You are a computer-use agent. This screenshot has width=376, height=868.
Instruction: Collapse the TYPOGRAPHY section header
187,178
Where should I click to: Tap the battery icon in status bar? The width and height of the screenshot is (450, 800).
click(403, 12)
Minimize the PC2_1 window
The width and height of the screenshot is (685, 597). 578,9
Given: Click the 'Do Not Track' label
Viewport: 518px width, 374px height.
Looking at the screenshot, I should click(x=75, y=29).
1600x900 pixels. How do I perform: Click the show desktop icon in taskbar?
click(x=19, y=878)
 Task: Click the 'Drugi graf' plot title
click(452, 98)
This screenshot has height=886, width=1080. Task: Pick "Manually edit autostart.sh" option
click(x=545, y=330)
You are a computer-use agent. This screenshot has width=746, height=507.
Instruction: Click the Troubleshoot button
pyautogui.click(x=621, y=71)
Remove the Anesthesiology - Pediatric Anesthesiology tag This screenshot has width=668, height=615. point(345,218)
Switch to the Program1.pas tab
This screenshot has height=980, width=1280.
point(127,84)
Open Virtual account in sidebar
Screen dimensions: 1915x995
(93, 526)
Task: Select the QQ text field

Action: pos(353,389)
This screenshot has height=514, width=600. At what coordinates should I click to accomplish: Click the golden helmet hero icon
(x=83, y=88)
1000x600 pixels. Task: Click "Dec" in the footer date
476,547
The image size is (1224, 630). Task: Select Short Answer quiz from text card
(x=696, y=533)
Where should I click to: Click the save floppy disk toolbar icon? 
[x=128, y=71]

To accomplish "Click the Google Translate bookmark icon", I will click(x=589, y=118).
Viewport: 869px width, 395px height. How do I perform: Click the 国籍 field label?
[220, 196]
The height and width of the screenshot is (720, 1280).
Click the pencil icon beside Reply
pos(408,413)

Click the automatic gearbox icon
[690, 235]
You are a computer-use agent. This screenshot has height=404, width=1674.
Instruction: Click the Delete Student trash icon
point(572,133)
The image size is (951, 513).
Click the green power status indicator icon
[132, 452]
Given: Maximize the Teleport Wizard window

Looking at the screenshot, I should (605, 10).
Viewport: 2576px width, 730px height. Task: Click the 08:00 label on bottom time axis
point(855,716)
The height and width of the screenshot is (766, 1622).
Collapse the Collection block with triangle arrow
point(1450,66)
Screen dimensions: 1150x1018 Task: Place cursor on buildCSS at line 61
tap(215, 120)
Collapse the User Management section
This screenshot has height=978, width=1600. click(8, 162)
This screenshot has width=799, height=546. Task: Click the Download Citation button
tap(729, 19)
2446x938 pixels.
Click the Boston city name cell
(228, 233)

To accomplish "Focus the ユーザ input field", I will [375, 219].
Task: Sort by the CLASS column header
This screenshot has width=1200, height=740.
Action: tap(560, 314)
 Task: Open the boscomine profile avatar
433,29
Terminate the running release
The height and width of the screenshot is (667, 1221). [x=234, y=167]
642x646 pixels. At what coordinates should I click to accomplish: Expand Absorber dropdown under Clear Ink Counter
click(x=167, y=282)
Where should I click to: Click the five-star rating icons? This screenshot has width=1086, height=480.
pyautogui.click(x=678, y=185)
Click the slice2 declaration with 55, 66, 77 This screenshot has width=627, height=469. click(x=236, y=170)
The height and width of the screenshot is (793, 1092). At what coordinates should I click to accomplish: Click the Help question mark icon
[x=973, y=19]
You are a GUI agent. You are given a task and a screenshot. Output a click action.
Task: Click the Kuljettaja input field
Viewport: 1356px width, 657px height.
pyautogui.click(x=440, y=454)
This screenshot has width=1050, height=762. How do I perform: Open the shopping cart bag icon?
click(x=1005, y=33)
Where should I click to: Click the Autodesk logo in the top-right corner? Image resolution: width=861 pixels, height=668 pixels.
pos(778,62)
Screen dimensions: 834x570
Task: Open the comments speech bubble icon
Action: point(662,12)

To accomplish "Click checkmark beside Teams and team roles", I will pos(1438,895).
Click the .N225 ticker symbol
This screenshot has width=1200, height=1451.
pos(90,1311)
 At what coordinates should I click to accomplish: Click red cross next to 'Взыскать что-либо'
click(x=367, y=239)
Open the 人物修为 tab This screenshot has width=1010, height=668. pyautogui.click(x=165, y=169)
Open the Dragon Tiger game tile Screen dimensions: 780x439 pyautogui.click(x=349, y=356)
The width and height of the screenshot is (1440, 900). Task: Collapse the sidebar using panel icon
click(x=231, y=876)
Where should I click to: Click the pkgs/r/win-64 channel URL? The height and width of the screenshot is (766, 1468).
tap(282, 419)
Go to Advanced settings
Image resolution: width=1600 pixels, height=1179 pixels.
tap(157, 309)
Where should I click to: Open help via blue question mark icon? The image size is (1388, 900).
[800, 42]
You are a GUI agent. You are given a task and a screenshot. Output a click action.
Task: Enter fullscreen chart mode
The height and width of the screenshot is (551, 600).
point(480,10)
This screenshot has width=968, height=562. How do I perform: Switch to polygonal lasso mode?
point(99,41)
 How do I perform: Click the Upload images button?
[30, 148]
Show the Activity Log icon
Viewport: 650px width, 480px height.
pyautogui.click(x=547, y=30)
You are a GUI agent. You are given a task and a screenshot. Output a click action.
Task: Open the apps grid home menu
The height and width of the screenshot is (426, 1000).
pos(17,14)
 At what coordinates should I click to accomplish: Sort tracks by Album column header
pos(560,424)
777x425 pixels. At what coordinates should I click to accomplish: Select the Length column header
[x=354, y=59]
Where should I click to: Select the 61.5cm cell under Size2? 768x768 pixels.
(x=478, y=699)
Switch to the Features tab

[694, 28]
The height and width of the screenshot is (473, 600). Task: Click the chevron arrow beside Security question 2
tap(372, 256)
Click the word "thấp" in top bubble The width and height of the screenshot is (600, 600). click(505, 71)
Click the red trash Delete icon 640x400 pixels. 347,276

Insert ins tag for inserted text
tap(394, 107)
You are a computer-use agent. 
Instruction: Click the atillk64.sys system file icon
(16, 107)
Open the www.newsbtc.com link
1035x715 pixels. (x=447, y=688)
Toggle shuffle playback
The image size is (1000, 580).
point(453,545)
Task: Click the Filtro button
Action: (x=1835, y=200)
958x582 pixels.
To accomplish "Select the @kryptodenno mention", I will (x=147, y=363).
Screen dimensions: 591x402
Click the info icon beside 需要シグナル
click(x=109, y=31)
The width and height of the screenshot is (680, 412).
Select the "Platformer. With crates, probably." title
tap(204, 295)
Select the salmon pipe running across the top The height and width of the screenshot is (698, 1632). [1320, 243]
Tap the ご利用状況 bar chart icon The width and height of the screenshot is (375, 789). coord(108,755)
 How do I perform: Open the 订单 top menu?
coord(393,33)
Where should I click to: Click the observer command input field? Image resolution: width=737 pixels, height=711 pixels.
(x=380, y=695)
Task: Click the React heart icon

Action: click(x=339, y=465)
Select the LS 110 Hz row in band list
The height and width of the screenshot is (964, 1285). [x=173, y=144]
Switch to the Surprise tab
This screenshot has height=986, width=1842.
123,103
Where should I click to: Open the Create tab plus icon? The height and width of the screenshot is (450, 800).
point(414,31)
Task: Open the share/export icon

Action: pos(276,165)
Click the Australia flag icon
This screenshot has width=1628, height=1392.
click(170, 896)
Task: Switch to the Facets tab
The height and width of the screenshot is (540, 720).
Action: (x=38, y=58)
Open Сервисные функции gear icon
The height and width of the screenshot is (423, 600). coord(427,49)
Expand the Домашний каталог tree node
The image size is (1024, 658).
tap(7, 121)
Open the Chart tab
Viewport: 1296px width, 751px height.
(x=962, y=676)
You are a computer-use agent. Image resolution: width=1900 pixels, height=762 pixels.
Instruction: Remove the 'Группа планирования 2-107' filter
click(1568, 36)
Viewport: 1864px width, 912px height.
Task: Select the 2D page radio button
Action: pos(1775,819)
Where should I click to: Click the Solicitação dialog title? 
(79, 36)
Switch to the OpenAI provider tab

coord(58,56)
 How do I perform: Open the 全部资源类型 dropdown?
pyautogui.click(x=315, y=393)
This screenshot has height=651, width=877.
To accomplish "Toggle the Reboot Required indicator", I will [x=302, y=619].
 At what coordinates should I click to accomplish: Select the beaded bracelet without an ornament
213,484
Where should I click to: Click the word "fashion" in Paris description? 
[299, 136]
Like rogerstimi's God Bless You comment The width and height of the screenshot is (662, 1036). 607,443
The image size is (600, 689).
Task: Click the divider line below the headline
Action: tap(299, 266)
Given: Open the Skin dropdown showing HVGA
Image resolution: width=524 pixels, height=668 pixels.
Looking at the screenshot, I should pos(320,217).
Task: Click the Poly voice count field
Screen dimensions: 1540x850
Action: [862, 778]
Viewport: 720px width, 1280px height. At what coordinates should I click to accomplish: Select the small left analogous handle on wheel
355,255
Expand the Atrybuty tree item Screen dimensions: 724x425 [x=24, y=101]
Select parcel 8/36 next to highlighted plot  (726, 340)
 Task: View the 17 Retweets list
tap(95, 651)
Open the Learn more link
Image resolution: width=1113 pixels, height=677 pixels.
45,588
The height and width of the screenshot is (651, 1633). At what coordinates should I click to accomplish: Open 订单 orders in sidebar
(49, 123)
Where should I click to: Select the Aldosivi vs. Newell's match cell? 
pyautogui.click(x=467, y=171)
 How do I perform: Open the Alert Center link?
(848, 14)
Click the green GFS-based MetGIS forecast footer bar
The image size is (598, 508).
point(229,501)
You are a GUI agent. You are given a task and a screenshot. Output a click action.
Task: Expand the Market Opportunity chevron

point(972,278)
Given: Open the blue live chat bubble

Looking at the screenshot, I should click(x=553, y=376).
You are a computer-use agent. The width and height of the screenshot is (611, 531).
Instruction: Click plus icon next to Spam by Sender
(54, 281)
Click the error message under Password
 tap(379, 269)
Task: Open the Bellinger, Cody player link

+-------+

_What this task involves_. Once you have found every line above holding the word "Toggle", copy those lines.

_Reply to the task_.
Toggle shuffle playback
To accomplish "Toggle the Reboot Required indicator", I will [x=302, y=619].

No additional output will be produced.